It saddens me that I can no longer play Halo. The Master Chief Collection is still very much so broken, and since the launch was so terrible, the population is quite small, so don’t tell me to “go play MCC”.
I was hesitant when buying Halo 5, but I have bought every installment in the series since 2001, so I did anyway. I was living with some friends in Manhattan when Halo 5 launched, and everyone wanted to get their hands on a round of matchmaking. Two of them are big Halo fans, but one stopped playing after Halo 3 and the other with Reach. The one kid said it was a good game, but certainly didn’t feel like Halo. The other stopped playing after the first few minutes of the game because he couldn’t get a hang of the button layout. Now, he was certainly a bad kid in the classic Halos, but he still knew how to play the games, and they were his favorite games.
If the fundamental rules of baseball or soccer (any sport) were changed, millions of people would be outraged. Some people play sports for a living, some do it as a hobby, but either way, if they found out that the game was now played a different way to modernize it and accommodate a different audience, people would be outraged. This is why tens of thousands of fans have stopped playing Halo 5 (this happened with Halo 4 also).
When Halo became an international hit with CE, Bungie made the decision to keep sprint and other (then) popular game mechanics out of Halo 2 to please returning fans. They must have done something right here since Halo continued to be the top selling XBOX title throughout Halo 3 and Reach. The classic games (not saying Reach was a classic but this fact applies with Reach as well) had higher player counts than Halo 4 did only a few months after Halo 4s release.

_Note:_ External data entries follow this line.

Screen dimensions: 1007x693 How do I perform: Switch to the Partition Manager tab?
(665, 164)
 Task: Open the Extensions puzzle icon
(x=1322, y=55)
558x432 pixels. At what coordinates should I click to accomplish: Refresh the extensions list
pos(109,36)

When a formula is so acclaimed, it shouldn’t be changed. Halo needs to go back to its roots for it to become relevant again. Call of Duty, Fallout, and all of these other popular franchises are staying close enough to their roots so that when fans -who haven’t played for 5+ years- buy the newest game, they can immediately play to a similar caliber as they used to.
In future posts I will go into the terrible art style, inexcusable spartan models which look like toy action figures, poor campaign design, lazy writing, and of course, more changes that need to be made about gameplay. One of my old buddies, Phil, was a Halo 2 pro player and he said that once he saw the gameplay for Reach he knew the franchise had strayed too far from its roots. I touched base with him recently regarding the competitive appeal of Halo 5. He hasn’t played Halo in years, but he said the game looked like Call of Duty with longer kill times which would probably often seem like a big game of cat and mouse, which to me, it does.

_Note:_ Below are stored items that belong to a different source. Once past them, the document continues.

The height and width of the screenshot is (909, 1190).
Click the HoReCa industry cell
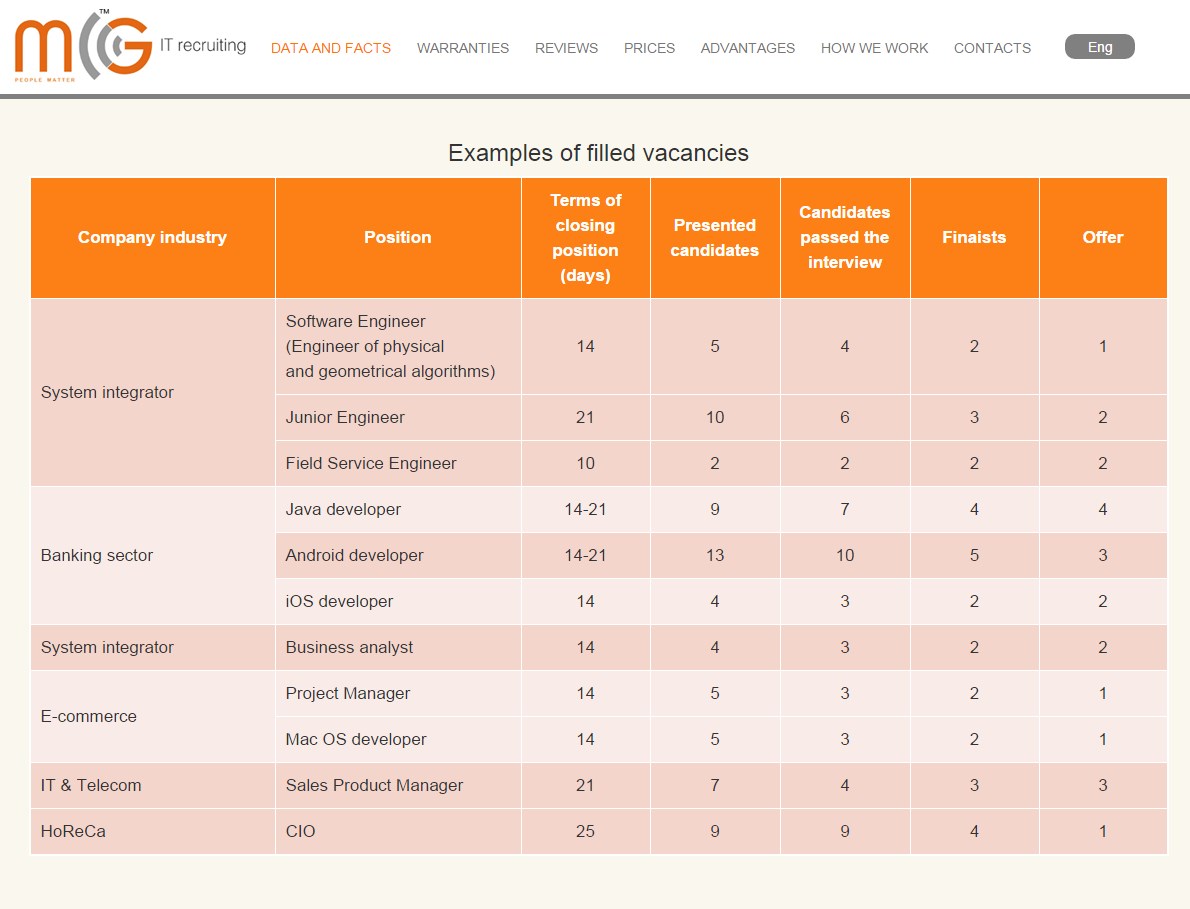[x=73, y=831]
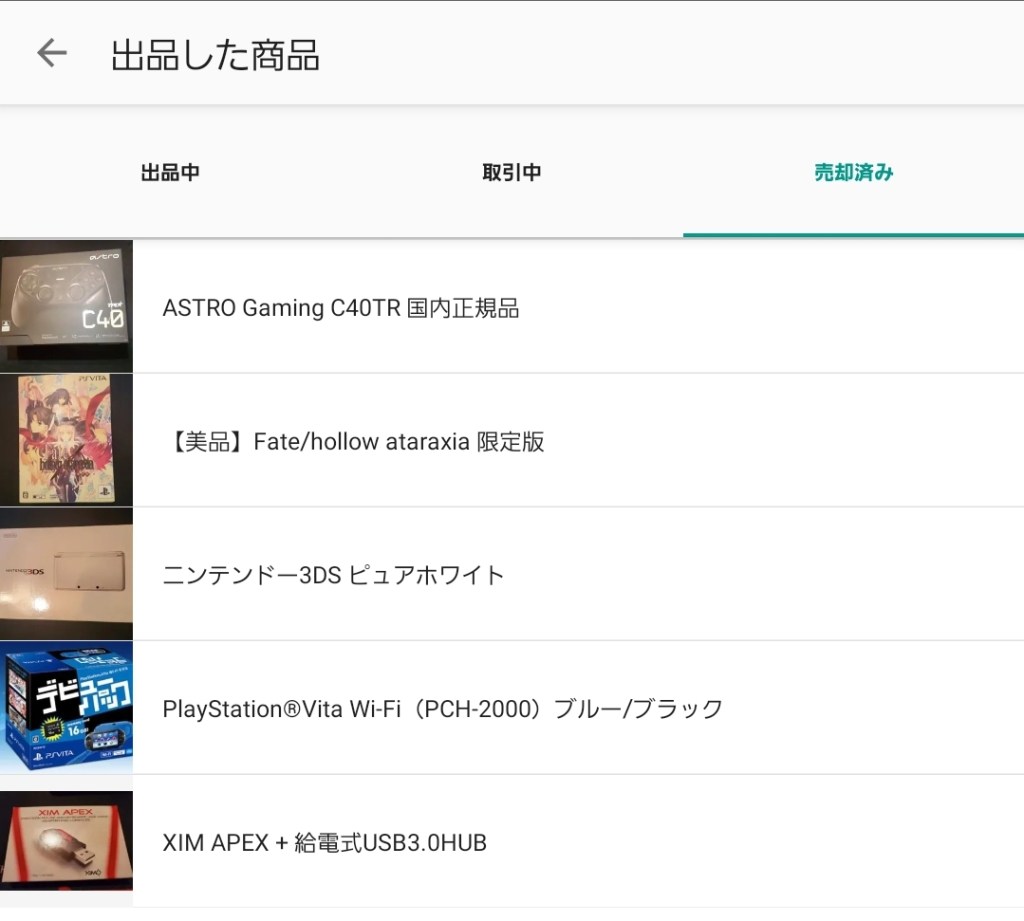Open the ASTRO C40 controller thumbnail
Screen dimensions: 1024x921
(x=66, y=306)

I respect that most of you love Halo 5, I really do, and I don’t think it is a bad game per se, but its not a true Halo game. The new Porsche 911 is probably a great car, but thousands of 911 fans are up in arms because it is turbocharged. The value of older 911’s (not necessarily classics) are going up because the experience of naturally aspirated 911’s is so revered. This is just another analogy, but I hope some of you understand why the fundamental gameplay of Halo is so important to a lot of people.